Tarefas a resolver:
(A) Reproduza, sem nenhuma alteração, a parte do trecho sobre letalidade policial em São Paulo que vai de "Comparação com homicídios" até "período de 2022.", incluindo essas duas passagens.
(B) Segundo o trecho sobre letalidade policial em São Paulo, quantas pessoas as polícias mataram no estado entre janeiro e agosto deste ano?

Letalidade policial no estado de SP nos meses de janeiro a agosto

Comparação com homicídios indica uso abusivo da força

O número de mortes cometidas pelas polícias de São Paulo em agosto deste ano apresenta um recuo em relação ao mesmo mês do ano anterior — quando houve 78 casos. Se comparado aos anos anteriores ao da gestão Tarcísio, no entanto, o patamar atual é mais alto.

Entre 2013 e 2019, a média para o mês de agosto era de 67 ocorrências. Nos três anos de pandemia, o volume foi ainda menor, com 50 episódios em agosto de 2020, 38 naquele mês de 2021 e outros 27 no mesmo período de 2022.

Na soma de janeiro a agosto deste ano, as políciais mataram 492 pessoas no estado de São Paulo — no mesmo intervalo do ano anterior, foram 509. De 2013 a 2019, a média foi de 532 mortes para o período. Apesar do número menor agora, há indicação de uso abusivo da força policial no estado quando comparada a quantidade de mortes cometidas pelas polícias com o saldo geral de homicídios.

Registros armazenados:
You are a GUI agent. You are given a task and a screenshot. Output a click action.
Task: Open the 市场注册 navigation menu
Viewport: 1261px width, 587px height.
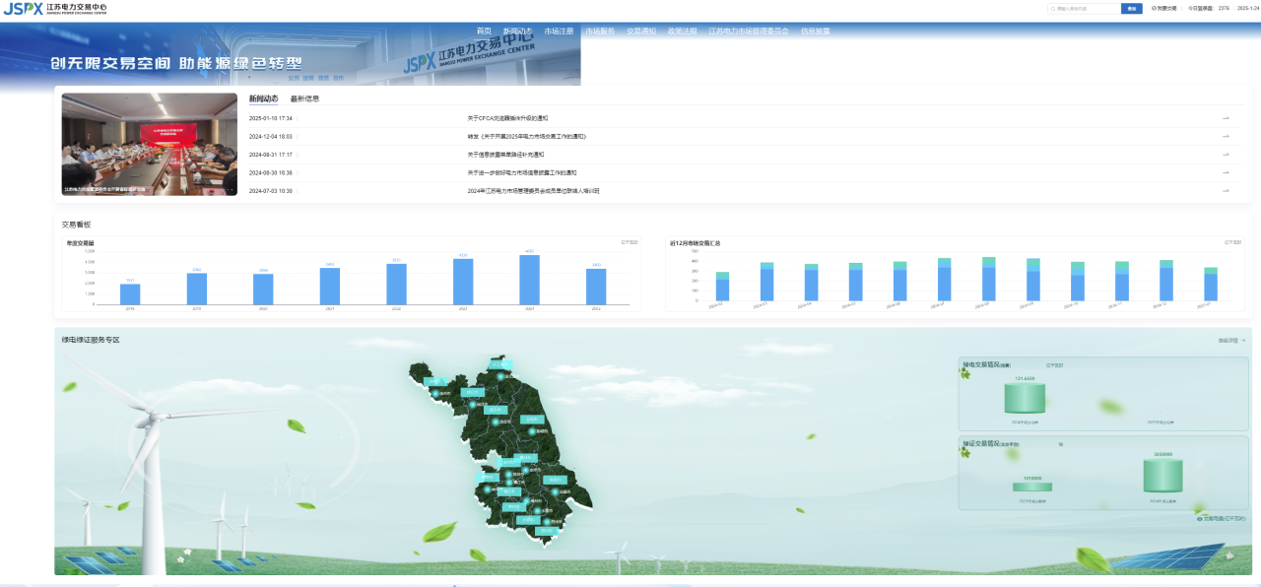tap(559, 32)
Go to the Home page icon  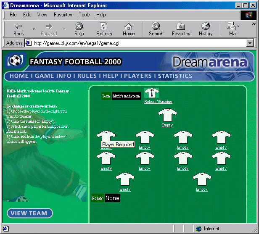coord(129,26)
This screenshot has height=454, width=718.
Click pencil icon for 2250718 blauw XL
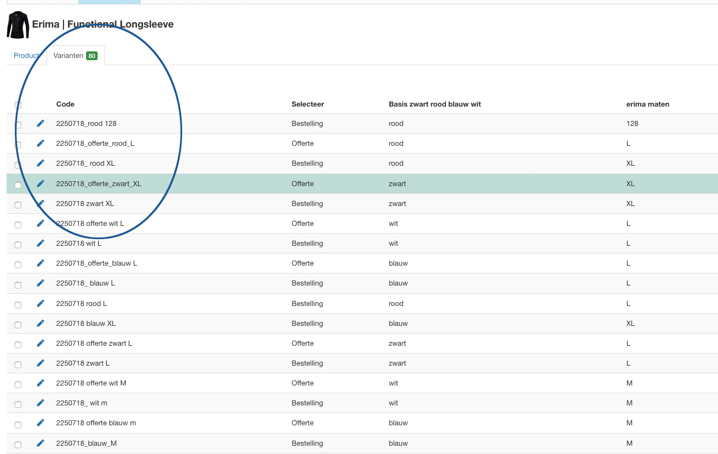click(x=40, y=323)
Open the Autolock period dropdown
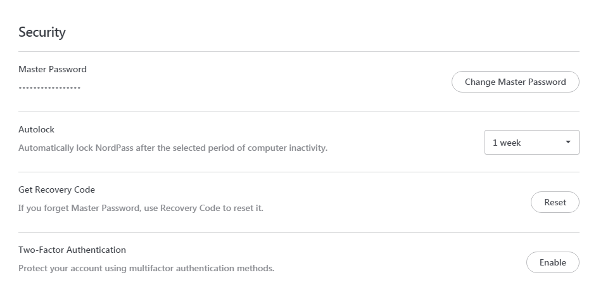The width and height of the screenshot is (596, 301). coord(531,143)
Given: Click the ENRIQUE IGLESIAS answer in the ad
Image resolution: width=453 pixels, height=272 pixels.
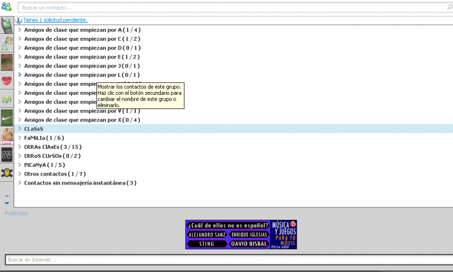Looking at the screenshot, I should (x=249, y=235).
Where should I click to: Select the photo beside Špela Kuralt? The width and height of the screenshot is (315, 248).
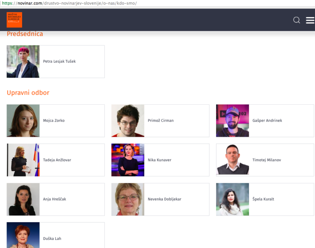(233, 199)
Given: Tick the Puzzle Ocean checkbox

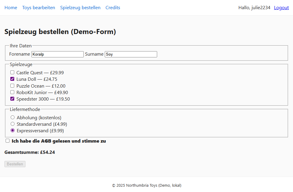Looking at the screenshot, I should pyautogui.click(x=12, y=86).
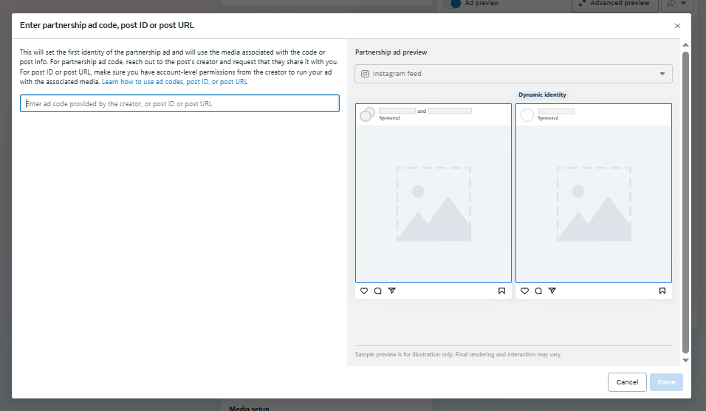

Tarefas resolvidas:
(A)
Comparação com homicídios indica uso abusivo da força

O número de mortes cometidas pelas polícias de São Paulo em agosto deste ano apresenta um recuo em relação ao mesmo mês do ano anterior — quando houve 78 casos. Se comparado aos anos anteriores ao da gestão Tarcísio, no entanto, o patamar atual é mais alto.

Entre 2013 e 2019, a média para o mês de agosto era de 67 ocorrências. Nos três anos de pandemia, o volume foi ainda menor, com 50 episódios em agosto de 2020, 38 naquele mês de 2021 e outros 27 no mesmo período de 2022.

(B) 492 pessoas.